Ангел не находится, что ответить, и отступает.
Двадцать второго декабря 1849 года в Петербурге стоял лютый мороз, ниже двадцати градусов. В половине восьмого утра двадцать одни сани в сопровождении конных жандармов подъехали к Петропавловской крепости. Загремели засевы, заскрипели замки. Заключенным было велено снять грубые рубахи и залатанные мешки, служившие им одновременно брюками, кальсонами и носками, и надеть одежду, которая была на них в день ареста. Они сели по одному в двухместные сани, вторым сел солдат. «Куда нас везут?» – «Не могу знать!» Кортеж направился к Выборгской стороне, пересек Неву, проехал по Воскресенскому проспекту на Кирочную, потом на Знаменскую, вышел на Лиговку, а затем по Обводному каналу добрался до плаца, окруженного строгими зданиями казарм Семеновского полка.

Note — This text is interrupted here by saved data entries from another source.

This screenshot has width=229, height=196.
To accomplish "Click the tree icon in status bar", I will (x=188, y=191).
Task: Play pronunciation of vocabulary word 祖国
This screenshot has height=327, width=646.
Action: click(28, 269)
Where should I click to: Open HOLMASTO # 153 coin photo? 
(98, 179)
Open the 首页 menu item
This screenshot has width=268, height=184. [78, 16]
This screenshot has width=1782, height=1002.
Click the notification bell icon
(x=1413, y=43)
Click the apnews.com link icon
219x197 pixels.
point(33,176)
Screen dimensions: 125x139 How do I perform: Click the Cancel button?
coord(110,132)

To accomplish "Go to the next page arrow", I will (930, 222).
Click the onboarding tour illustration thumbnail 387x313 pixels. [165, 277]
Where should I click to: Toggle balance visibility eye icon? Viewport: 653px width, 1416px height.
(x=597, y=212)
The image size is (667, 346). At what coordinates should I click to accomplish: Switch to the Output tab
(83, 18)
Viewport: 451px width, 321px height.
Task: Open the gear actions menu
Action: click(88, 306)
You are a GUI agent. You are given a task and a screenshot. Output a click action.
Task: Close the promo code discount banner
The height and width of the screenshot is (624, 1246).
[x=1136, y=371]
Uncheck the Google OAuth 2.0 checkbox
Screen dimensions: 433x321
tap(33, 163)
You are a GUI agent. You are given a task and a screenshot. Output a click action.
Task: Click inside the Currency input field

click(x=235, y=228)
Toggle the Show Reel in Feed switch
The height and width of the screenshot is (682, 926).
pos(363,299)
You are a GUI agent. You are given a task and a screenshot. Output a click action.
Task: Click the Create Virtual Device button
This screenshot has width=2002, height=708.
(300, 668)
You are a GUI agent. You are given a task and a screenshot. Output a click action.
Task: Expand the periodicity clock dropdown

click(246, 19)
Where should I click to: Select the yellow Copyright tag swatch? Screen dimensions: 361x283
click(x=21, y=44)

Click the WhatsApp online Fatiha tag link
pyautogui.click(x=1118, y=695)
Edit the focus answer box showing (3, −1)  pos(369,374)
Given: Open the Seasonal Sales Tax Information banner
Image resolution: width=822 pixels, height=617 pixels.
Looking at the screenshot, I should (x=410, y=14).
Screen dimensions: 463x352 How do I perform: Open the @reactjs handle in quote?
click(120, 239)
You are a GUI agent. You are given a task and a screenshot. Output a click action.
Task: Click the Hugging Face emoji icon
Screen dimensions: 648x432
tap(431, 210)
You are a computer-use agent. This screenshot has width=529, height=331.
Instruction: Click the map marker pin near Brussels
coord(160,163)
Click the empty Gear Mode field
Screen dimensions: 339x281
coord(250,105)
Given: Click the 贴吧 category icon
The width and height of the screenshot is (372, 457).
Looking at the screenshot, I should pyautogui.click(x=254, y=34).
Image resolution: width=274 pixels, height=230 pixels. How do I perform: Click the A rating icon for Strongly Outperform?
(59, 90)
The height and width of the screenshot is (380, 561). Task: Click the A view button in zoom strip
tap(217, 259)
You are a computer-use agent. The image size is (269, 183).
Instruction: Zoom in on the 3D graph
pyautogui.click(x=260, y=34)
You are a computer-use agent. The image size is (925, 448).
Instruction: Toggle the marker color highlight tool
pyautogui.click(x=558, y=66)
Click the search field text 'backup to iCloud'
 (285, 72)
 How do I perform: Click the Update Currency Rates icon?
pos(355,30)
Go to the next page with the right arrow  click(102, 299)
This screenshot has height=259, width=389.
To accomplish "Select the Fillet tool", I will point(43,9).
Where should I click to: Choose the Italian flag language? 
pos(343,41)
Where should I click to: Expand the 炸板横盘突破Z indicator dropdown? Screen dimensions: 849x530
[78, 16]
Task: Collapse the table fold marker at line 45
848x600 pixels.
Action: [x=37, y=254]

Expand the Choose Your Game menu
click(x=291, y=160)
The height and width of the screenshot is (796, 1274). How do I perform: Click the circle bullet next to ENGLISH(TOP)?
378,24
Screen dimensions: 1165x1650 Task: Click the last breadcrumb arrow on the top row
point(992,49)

Плац был покрыт снегом. На горизонте сквозь нагромождение темных кучевых облаков светился красный шар только что взошедшего солнца. Со всех сторон стали робко сходиться люди. Из окон, с крыш домов – отовсюду глядели любопытные глаза. Было тихо.
Три гвардейских полка – Московский, Егерский и Кавалергардский – выстроились в каре. Полки эти были выбраны специально: в них служили когда-то трое из осужденных.
В центре плаца был устроен помост, выкрашенный в черный цвет, у подножия помоста – три серых столба.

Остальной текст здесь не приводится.